:: Textauszug

Rentenmärkte eilen den Notenbanken voraus

Michael Winkler, St.Galler Kantonalbank Deutschland AG
Michael Winkler / Bild: St.Galler Kantonalbank Deutschland AG
Obwohl sich die Märkte auch weiterhin im Spannungsfeld zwischen Inflations- und Rezessionssorgen mit einer deutlich höheren Volatilität bewegen, ist unterm Strich eine vergleichsweise freundliche Woche für die Aktienmärkte zu Ende gegangen. So hat die Nachricht über eine Wiederaufnahme der Gaslieferungen durch Russland zu einer ersten kleinen Erleichterungsrallye an den europäischen Märkten geführt und auch der lang herbeigesehnte Beginn der US-Berichtssaison ist bislang mit gemischten bis positiven Eindrücken aufgenommen worden.
 
Trotz des jüngsten Höhenflugs an den Börsen sollten Anleger jedoch bedenken, dass die anstehenden Ereignisse, allen voran die Bekanntgabe der Ergebnisse der Sitzung der US-Notenbank Fed, die Aktien- und Anleihekurse erneut in Unruhe versetzen können. Denn angesichts der für Juni überraschend hoch ausgefallenen US-Inflationsrate von 9,1 Prozent gegenüber dem Vorjahresmonat dürfte die Fed ihre Geldpolitik weiter straffen. Eine Erhöhung der US-Leitzinsen um 0,75 Prozentpunkte wie im Juni gilt inzwischen als sicher, wobei auch eine Anpassung um sogar 1,0 Prozentpunkte von mehreren Experten nicht mehr völlig ausgeschlossen wird. Hinzu kommt, dass vor allem in Europa die Veröffentlichung von wichtigen Konjunkturdaten und Inflationszahlen ansteht.

::::
:: Vorliegende Angaben

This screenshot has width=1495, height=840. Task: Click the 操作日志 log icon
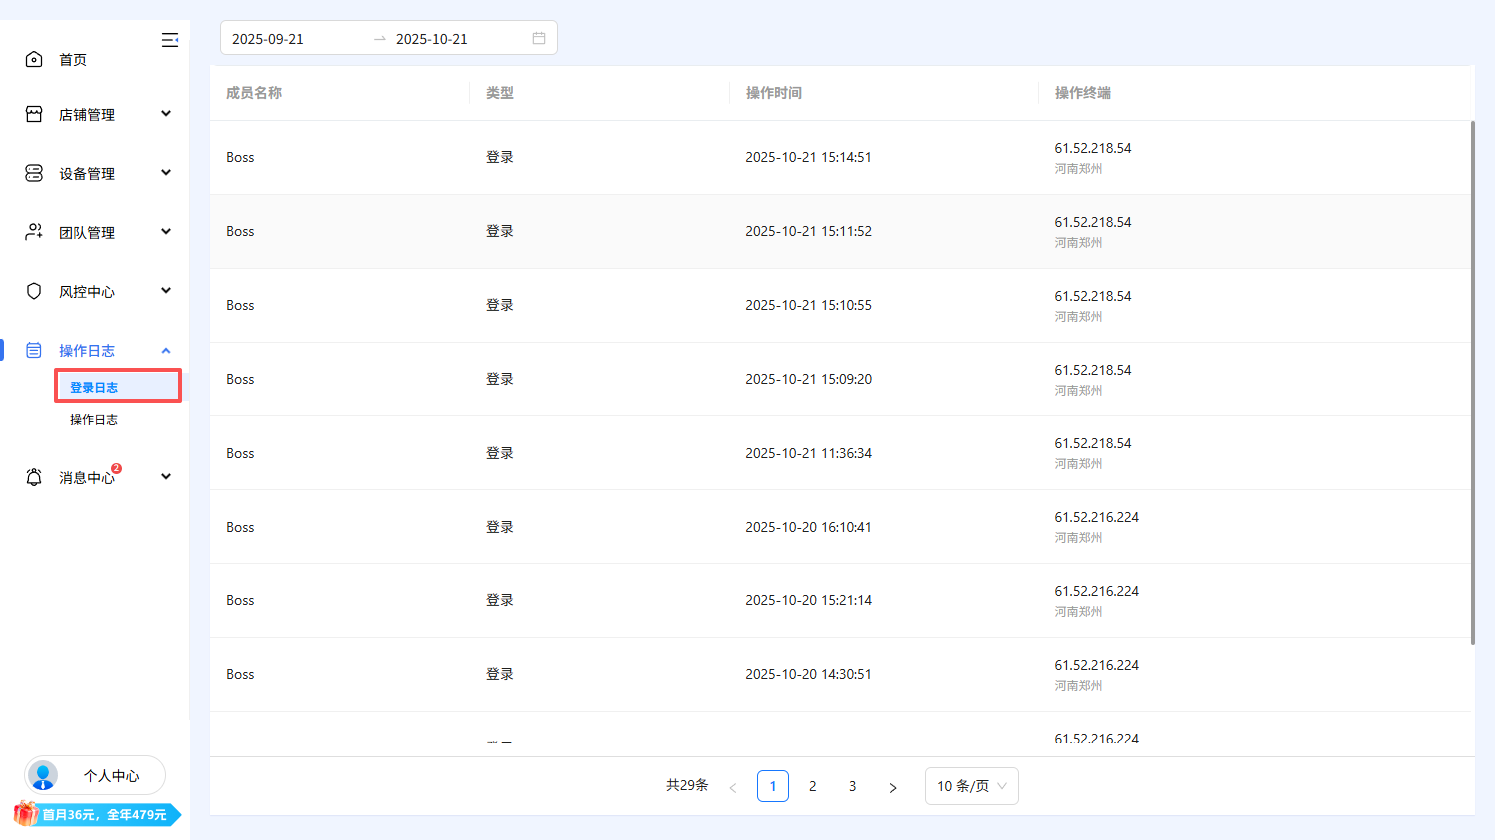pos(33,350)
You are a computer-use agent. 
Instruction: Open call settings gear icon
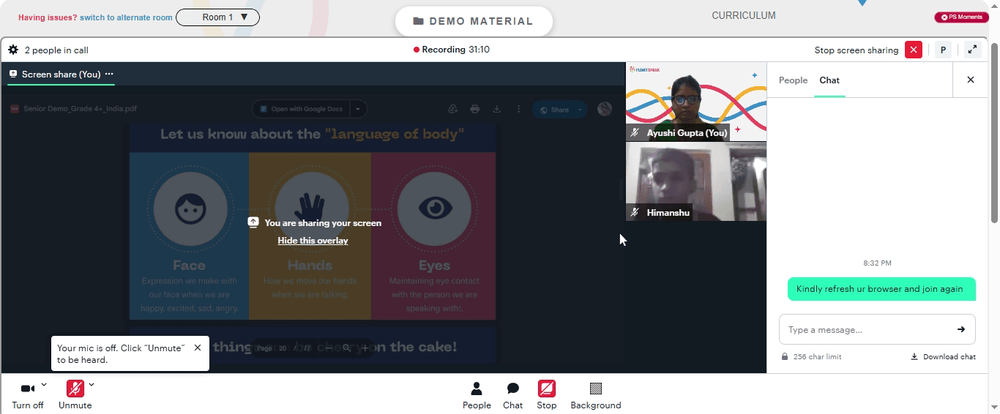pyautogui.click(x=13, y=50)
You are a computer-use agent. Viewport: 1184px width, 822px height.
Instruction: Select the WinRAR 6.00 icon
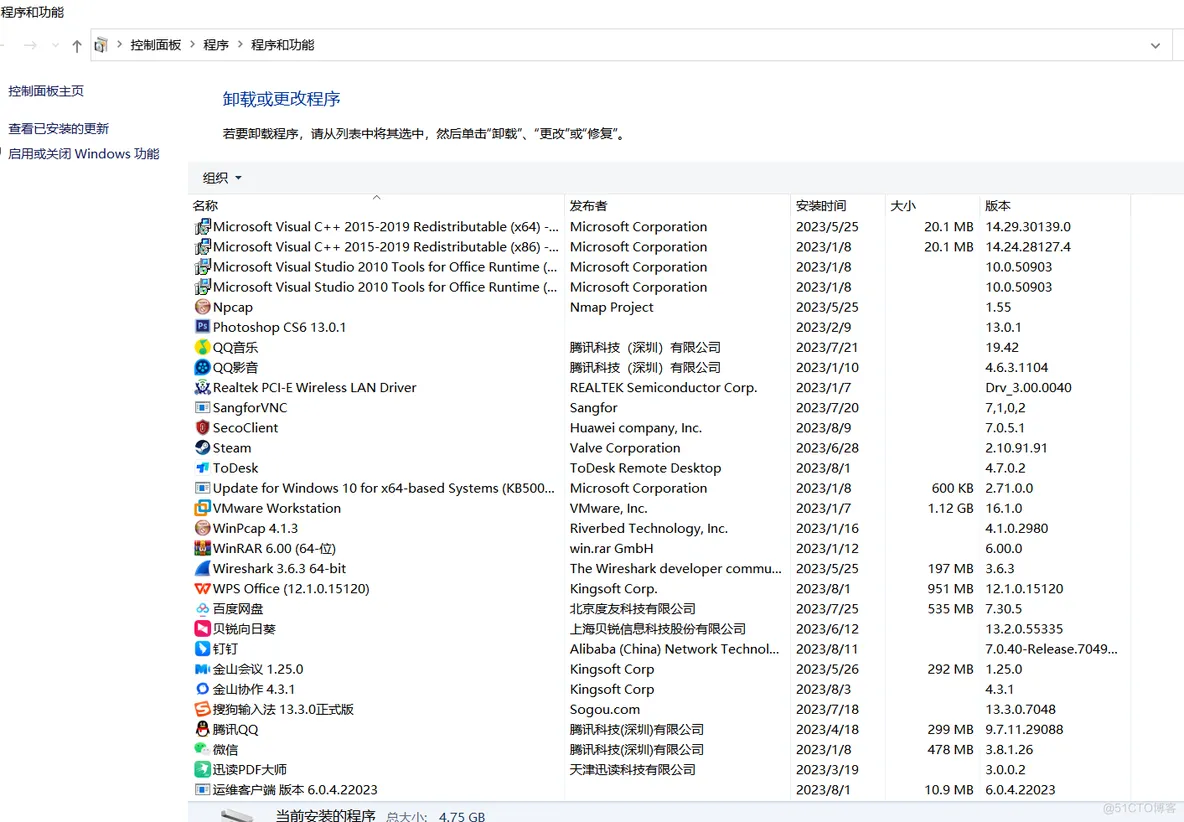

::::

§ **Arbeitsauftrag**:
Wie hoch war laut dem Text über die Rentenmärkte die US-Inflationsrate im Juni gegenüber dem Vorjahresmonat? Die Einträge stammen aus einer anderen Quelle.

§ **Lösung der Aufgabe**:
9,1 Prozent.